Optimization of Process Parameters in Electron Beam Cold Hearth Melting and Casting of Ti-6wt%Al-4wt%V via CFD-ML Approach

• Published in: Metals (Basel ) Vol. 15; no. 8; p. 897
• Main Authors: Xin, Yuchen, Liu, Jianglu, Shi, Yaming, Cheng, Zina, Liu, Yang, Gao, Lei, Zhang, Huanhuan, Ji, Haohang, Han, Tianrui, Guo, Shenghui, Yin, Shubiao, Zhao, Qiuni
• Format: Journal Article
• Language: English
• Published: Basel MDPI AG 11.08.2025
• Subjects: Aircraft; Algorithms; Aluminum; Aluminum alloys; Artificial intelligence; Back propagation; Back propagation networks; Cold; Computational fluid dynamics; Computer simulation; Computing costs; Continuous casting; Corrosion resistance; Diffusion; Electron beams; Energy consumption; Ingot casting; Ingots; Machine learning; Magnesium alloys; Manufacturing; Mechanical properties; Melt pools; Neural networks; Optimization; Prediction models; Process parameters; Simulation; Solidification; Temperature distribution; Titanium alloys; Titanium base alloys; Vanadium; Vaporization
• ISSN: 2075-4701; 2075-4701
• DOI: 10.3390/met15080897

During electron beam cold hearth melting (EBCHM) of Ti-6wt%Al-4wt%V titanium alloy, aluminum volatilization causes compositional segregation in the ingot, significantly degrading material performance.

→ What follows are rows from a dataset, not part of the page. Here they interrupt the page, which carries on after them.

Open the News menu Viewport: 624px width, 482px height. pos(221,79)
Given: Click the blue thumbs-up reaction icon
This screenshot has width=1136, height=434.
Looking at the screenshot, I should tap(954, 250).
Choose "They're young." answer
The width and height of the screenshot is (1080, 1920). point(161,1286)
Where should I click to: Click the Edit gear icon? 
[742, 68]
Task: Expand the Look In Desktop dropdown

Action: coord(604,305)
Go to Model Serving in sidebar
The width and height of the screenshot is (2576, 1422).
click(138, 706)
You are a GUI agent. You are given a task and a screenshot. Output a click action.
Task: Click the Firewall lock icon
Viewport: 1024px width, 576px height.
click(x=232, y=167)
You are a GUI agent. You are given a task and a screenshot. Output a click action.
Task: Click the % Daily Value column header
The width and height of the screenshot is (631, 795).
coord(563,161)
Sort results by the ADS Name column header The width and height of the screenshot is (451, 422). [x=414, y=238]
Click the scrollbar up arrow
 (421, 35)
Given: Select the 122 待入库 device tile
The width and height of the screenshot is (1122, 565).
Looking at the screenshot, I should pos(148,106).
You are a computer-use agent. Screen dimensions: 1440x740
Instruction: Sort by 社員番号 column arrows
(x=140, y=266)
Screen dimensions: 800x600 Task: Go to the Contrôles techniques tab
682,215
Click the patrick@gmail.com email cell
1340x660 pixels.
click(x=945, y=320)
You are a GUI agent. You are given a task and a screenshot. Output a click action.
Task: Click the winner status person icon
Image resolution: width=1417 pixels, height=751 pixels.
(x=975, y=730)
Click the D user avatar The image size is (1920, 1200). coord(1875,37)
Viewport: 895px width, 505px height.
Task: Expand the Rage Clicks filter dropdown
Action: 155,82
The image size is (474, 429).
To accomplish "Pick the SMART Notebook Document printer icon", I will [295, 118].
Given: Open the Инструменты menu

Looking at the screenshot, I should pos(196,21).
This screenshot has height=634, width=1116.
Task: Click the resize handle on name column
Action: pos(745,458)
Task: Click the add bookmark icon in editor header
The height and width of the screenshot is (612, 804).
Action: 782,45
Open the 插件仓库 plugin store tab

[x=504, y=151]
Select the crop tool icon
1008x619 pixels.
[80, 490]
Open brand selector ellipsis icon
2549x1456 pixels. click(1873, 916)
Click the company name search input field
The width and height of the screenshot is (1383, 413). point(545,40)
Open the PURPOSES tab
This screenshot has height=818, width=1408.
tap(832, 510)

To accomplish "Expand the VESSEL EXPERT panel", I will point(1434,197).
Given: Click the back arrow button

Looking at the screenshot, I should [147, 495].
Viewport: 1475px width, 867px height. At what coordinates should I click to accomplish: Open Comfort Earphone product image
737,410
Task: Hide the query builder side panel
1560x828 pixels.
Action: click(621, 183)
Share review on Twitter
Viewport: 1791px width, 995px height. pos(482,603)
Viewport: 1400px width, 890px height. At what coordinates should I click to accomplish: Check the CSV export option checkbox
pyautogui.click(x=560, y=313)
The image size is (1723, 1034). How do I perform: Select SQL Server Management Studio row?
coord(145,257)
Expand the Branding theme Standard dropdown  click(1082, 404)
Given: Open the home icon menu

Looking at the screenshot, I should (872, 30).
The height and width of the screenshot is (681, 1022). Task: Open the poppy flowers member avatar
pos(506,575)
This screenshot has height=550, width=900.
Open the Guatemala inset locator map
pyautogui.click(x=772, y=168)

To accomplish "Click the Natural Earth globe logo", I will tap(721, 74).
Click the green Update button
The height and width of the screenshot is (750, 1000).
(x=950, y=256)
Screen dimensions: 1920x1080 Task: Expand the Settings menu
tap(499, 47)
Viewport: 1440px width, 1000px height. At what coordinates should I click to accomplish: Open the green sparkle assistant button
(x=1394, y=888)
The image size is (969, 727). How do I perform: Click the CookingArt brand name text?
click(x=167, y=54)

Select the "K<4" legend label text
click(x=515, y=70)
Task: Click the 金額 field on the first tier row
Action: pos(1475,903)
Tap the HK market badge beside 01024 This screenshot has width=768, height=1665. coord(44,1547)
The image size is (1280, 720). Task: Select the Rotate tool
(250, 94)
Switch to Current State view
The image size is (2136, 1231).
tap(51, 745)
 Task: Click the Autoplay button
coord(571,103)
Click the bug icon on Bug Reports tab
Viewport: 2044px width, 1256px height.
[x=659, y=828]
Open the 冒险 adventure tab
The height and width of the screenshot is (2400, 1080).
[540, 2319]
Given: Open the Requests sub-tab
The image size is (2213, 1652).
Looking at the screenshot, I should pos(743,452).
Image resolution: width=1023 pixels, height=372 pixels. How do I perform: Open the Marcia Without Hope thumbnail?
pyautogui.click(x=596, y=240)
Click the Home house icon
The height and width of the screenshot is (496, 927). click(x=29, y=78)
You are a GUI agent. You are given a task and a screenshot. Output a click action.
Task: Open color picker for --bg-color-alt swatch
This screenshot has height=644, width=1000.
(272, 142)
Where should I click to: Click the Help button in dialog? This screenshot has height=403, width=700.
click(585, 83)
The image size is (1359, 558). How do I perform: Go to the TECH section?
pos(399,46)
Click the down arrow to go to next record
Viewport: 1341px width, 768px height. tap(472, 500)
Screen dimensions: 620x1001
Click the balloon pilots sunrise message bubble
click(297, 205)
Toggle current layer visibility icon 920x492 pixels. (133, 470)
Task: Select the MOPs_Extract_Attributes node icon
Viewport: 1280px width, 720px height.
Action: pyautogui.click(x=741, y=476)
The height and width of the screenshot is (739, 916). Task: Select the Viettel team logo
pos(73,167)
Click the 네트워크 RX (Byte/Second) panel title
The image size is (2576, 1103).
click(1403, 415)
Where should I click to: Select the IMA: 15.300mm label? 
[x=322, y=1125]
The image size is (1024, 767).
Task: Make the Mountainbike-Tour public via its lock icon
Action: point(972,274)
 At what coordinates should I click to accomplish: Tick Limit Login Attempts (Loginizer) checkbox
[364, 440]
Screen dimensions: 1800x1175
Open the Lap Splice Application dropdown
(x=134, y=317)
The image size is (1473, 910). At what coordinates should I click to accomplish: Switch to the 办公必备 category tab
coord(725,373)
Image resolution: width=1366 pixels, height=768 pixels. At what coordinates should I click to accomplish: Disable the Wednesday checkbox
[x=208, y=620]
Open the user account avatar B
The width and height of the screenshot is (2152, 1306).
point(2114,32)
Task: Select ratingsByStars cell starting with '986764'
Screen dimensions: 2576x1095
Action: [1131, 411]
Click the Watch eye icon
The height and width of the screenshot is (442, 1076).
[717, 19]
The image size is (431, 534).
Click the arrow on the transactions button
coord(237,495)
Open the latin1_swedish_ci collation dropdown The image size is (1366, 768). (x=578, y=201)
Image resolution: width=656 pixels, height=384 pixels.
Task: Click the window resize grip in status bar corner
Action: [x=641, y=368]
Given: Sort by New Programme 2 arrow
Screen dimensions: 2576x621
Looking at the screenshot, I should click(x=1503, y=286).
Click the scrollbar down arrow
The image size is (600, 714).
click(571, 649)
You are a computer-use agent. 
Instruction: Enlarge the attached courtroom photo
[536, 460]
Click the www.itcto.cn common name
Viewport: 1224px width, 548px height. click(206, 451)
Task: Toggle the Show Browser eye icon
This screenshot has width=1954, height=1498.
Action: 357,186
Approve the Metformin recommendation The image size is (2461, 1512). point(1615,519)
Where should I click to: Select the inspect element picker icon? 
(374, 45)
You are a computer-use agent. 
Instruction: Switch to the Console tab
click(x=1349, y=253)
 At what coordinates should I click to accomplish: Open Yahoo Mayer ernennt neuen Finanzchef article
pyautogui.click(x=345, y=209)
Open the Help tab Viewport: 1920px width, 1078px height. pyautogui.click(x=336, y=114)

Traditional methods (e.g., the Langmuir equation) struggle to accurately predict aluminum diffusion and compensation behaviors, while computational fluid dynamics (CFD), although capable of resolving multiphysics fields in the molten pool, suffer from high computational costs and insufficient research on segregation control. To address these issues, this study proposes a CFD-machine learning (backpropagation neural network, CFD-ML(BP)) approach to achieve precise prediction and optimization of aluminum segregation. First, CFD simulations are performed to obtain the molten pool’s temperature field, flow field, and aluminum concentration distribution, with model reliability validated experimentally. Subsequently, a BP neural network is trained using large-scale CFD datasets to establish an aluminum concentration prediction model, capturing the nonlinear relationships between process parameters (e.g., casting speed, temperature) and compositional segregation. Finally, optimization algorithms are applied to determine optimal process parameters, which are validated via CFD multiphysics coupling simulations. The results demonstrate that this method predicts the average aluminum concentration in the ingot with an error of ≤3%, significantly reducing computational costs. It also elucidates the kinetic mechanisms of aluminum volatilization and diffusion, revealing that non-monotonic segregation trends arise from the dynamic balance of volatilization, diffusion, convection, and solidification. Moreover, the most uniform aluminum distribution (average 6.8 wt.%, R2 = 0.002) is achieved in a double-overflow mold at a casting speed of 18 mm/min and a temperature of 2168 K.